Les villes en alerte maximale et des parents appelés à l’aide
Les villes sont sur le qui-vive. La police a renforcé sa présence. Des sources proches des autorités d’Amsterdam nous informent que la situation est évaluée au plus près du terrain, notamment dans les quartiers dit plus « sensibles ». De nombreux jeunes sont dehors la journée et coachs de rue et animateurs entament de nombreuses discussions et les guident vers des activités, notamment sportives.
Une mosquée a même diffusé un appel au calme a mobilisé des bénévoles pour discuter avec les jeunes de leur quartier.
Dans certains quartiers de la capitale, les mères de famille sont approchées et on leur explique le couvre-feu.
Des maires, notamment ceux de Rotterdam et Bois-le-Duc, invitent clairement les parents à jouer leur rôle en gardant leurs enfants chez eux.
Les magasins se barricadent et protègent leur vitrine.
Les réseaux sociaux sont particulièrement observés. Les jeunes y diffusent des appels à se retrouver. Des parents inquiets échangent avec leurs enfants des messages d’avertissement sur les zones à éviter dans les villes.

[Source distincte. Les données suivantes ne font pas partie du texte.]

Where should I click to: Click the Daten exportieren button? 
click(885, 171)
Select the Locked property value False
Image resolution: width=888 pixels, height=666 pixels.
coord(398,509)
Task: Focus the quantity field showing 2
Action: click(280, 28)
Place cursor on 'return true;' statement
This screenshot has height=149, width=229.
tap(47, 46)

Eindhoven panse ses plaies
Plusieurs villes ont annoncé des mesures d’urgence. Maastricht a également annoncé des mesures d’urgence en vigueur jusqu’au 7 février. Eindhoven est également « zone à risque » et des fouilles aléatoires peuvent y être conduites.
Vincent Merk, professeur à la TU Eindhoven et formateur spécialiste des différences culturelles nous a expliqué :
« La ville d’Eindhoven a été secouée par des émeutes brèves et violentes. La cinquième ville du pays qui cultive volontiers son image de technocity avec son écosystème Brainport, n’en revient pas. Les importants dégâts provoqués suite aux violences des casseurs ont entre-temps été déblayés avec l’aide de certains habitants et le calme semble revenu. Mais la ville reste zone à risque avec règlementation spéciale pour la durée du couvre-feu jusqu’au 9 février prochain.«
Vincent Merk, professeur et formateur
Au niveau national, le ministre de la Justice a annoncé que les responsables seront punis de peines de prison.
Rutte : opération communication de crise
Après ses déclarations dénonçant la violence criminelle, Mark Rutte s’est rendu à La Haye dans le « Schilderswijk » où les émeutes ont eu lieu. Il a échangé avec les personnels d’une institution pour handicapés mentaux dont les vitres ont été brisées dimanche soir. Le Premier ministre a échangé avec les personnels de police, les commerçants de de Rotterdam et de Bois-le-Duc. Pour lui, « il s’agit de comportements strictement criminels. » Il a conclu « nous allons y mettre fin ».
Mark Rutte joue gros. Mister Téflon, qui semblait résister à presque tout, a dû présenter la démission de son gouvernement suite à un scandale lié aux prestations familiales. Sa gestion de la crise présente des fissures qui pourraient s’élargir encore plus avec la lenteur actuelle de la vaccination. La fermeté de son discours sécuritaire suffira-t-elle à convaincre les électeurs ? Verdict le 17 mars.